AUTORIDAD CIVIL
Y
AUTORIDAD DIVINA

“Dad al César lo que es del César y a Dios lo que es de Dios” (Mt. 22, 15-21),  fue la respuesta de Jesús cuando los Fariseos, pretendiendo nuevamente ponerlo contra la pared, le preguntaron si era lícito pagarle impuestos a Roma.  Si decía que no -pensaron ellos- podría ser interpretado como desobediencia a la autoridad civil, en manos de los Romanos que tenían ocupado el territorio de Israel.  Si contestaba que sí, podría interpretarse como una limitación de la autoridad de Dios sobre el pueblo escogido.

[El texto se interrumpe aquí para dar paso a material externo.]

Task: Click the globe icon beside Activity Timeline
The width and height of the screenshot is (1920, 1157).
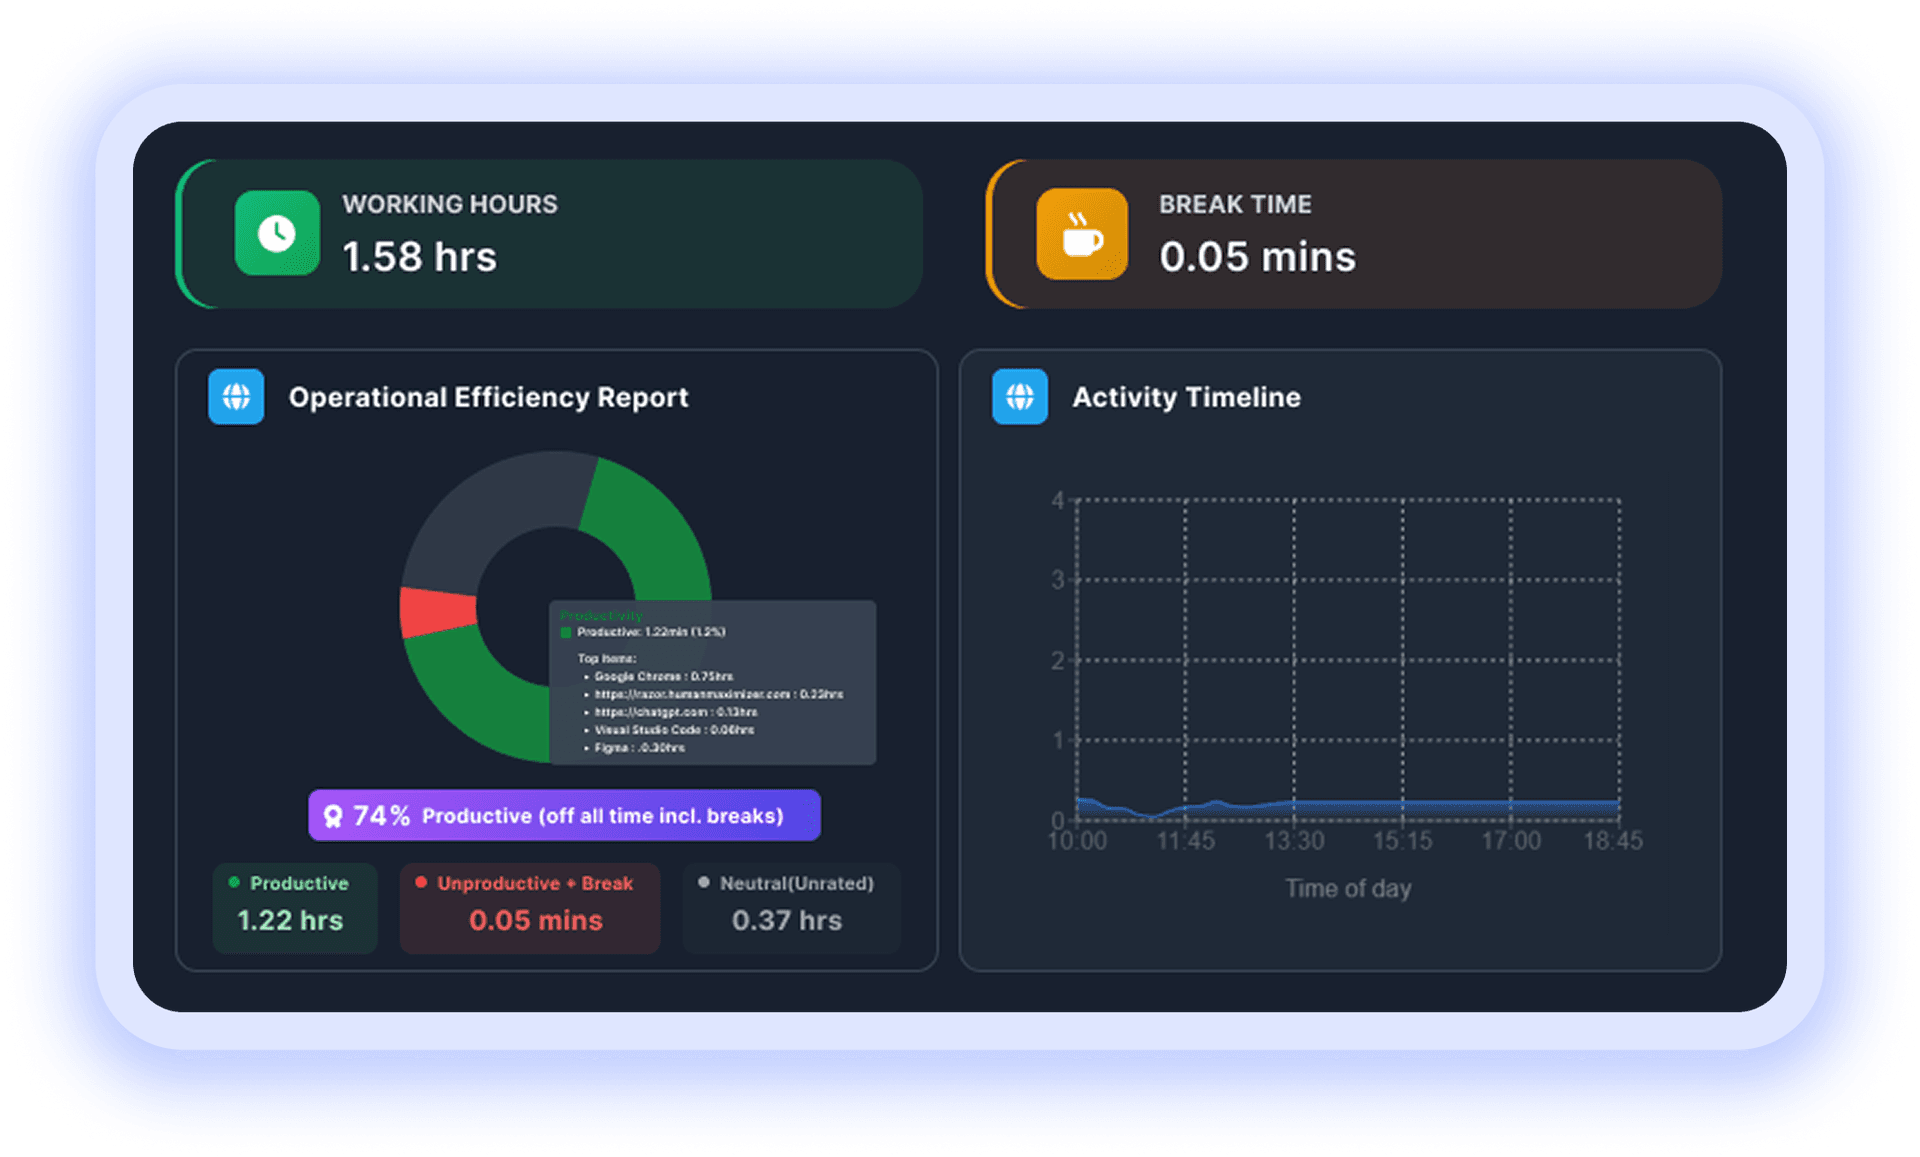Action: click(x=1019, y=396)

Pero no ... Jesús no estaba contra la pared.  Con esta hábil respuesta, deja el Señor claramente establecido que el respeto y el tributo no sólo se le debe a la autoridad civil, sino que principalmente debemos darle a Dios lo que es de El y a El corresponde.  Como consecuencia de esto, la Iglesia tiene su campo propio de acción independiente y por encima de toda autoridad política.  Por otro lado, la autoridad política tiene su campo propio de acción, relacionado con el orden público y el bien de todos los gobernados.  Sabemos, además, que el buen gobernante será aquél que cumple con los designios de Dios buscando el bien de todos los gobernados. 

Es bueno hacer notar también que toda autoridad temporal viene de Dios o es permitida por Dios.  Recordemos lo que Jesús, más tarde, le dijo a Pilato, el gobernador romano, en el momento del juicio que éste le hizo:  “Tú no tendrías ningún poder sobre Mí, si no lo hubieras recibido de lo Alto” (Jn. 18, 11). 


Jesús ante Pilato

Este episodio de la Pasión del Señor nos lleva a otra conclusión:  hasta las leyes de la Roma pagana y sus gobernantes sirvieron para que se llevaran a cabo los designios de Dios, tanto para el nacimiento como para la pasión y muerte de Jesús, el Salvador del mundo.  Nada escapa, entonces, a los designios divinos, bien sea porque Dios lo causa o bien porque lo permite.


La Pasión de Jesús

Si revisamos la historia de la salvación que encontramos en la Sagrada Escritura, podemos ver cómo Dios va realizado su plan de salvación en el pueblo escogido.  A veces éste se ve librado por Dios a través de un jefe que los lleva a la victoria o, por el contrario, a veces permite  que el pueblo sea o derrotado o desterrado o dividido.  En todas las circunstancias está la mano poderosa de Dios, porque “Dios dispone todas las cosas para el bien de los que lo aman” (Rom. 8, 28).   En esto consiste la Historia de la Salvación, realizada por Dios, en la que utiliza a los seres humanos como instrumentos para realizar sus planes, porque Dios es el Señor de la historia ... nadie más.


Dios, el Señor de la Historia

Por ejemplo, hubo un momento en que el pueblo de Israel se dividió en dos reinos, Jerusalén con su Templo fue destruida y sus habitantes desterrados a Babilonia. Y todo esto, por más adverso que pareciera para el pueblo escogido, no sólo lo permitió Dios, el Señor de la historia, sino que lo anunció a través de sus Profetas.  Y el mismo Dios luego se vale de un Rey pagano, Ciro, quien al conquistar Babilonia, da la libertad a los judíos para que regresen a su tierra y autoriza la reconstrucción del Templo de Jerusalén (cfr. Es. 1). 


Reconstucción del templo

Así nos dice la Sagrada Escritura sobre la elección de Ciro por parte de Dios para ser su instrumento:  “Te hago poderoso, aunque tú no me conoces, para que todos sepan que no hay otro Dios fuera de Mí.  Yo soy el Señor y no hay otro”  (Is. 45, 1-6).

La historia de cada ser humano en particular y la historia de los pueblos está en manos de Dios.  Por encima de todo gobierno humano está el gobierno de Dios.  Y todo lo ordena Dios, el Señor de la historia, para realizar la historia de la salvación de cada ser humano en particular y de toda la humanidad.